In today’s weekly recap, the focus is on the proliferation of global regulatory efforts, with Nigeria finally lifting its ban on cryptocurrency transactions. Post-implosion developments surfaced, involving Do Kwon, 3AC and Sam Bankman-Fried.
Do Kwon extradition overturned
- Recall that the Podgorica High Court approved the extradition of Terra founder Do Kwon to either South Korea or the United States. Subsequent reports suggested that the U.S. might be the favorite to receive the former fugitive.
- While both countries vied to secure custody of Do Kwon, reports from this week confirmed that the Montenegro Court of Appeal had overturned the earlier extradition approval. The court cited violations of criminal procedures.
Court freezes assets belonging to 3AC
- Hedge fund Three Arrows Capital (3AC) saw a court in the British Virgin Islands freeze over $1 billion in assets belonging to the imploded hedge fund.

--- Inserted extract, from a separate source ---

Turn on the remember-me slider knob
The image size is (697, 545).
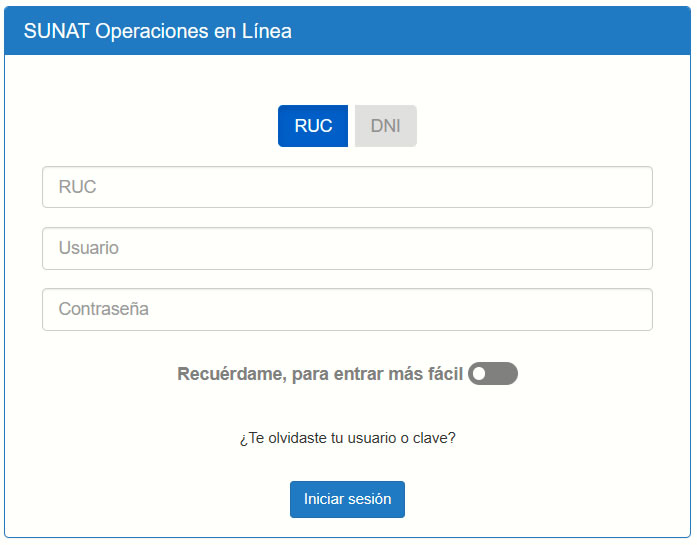(480, 374)
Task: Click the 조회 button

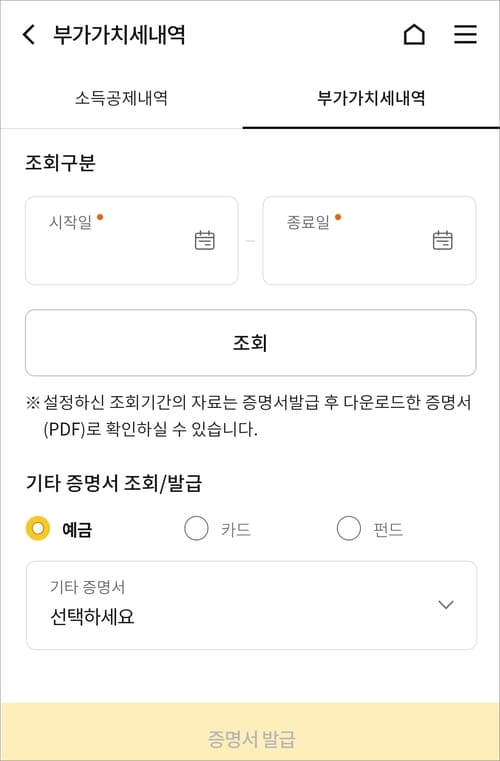Action: 250,343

- As a result of this asset freeze, executives at 3AC — including Su Zhu and Kyle Davies — the fund’s co-founders, would not be able to legally transfer the assets, totaling $1.14 billion, or sell them off. Recall that the fund owes its creditors $3.3 billion.
Bankman-Fried tries to delay sentencing
- Judge Lewis Kaplan, Senior Judge of the SDNY District Court, denied Sam Bankman-Fried’s request to delay a sentencing hearing by four to six weeks.
- Bankman-Fried, the founder and former CEO of FTX, was found guilty of all charges in November. His sentencing hearing is scheduled for March 31, 2024.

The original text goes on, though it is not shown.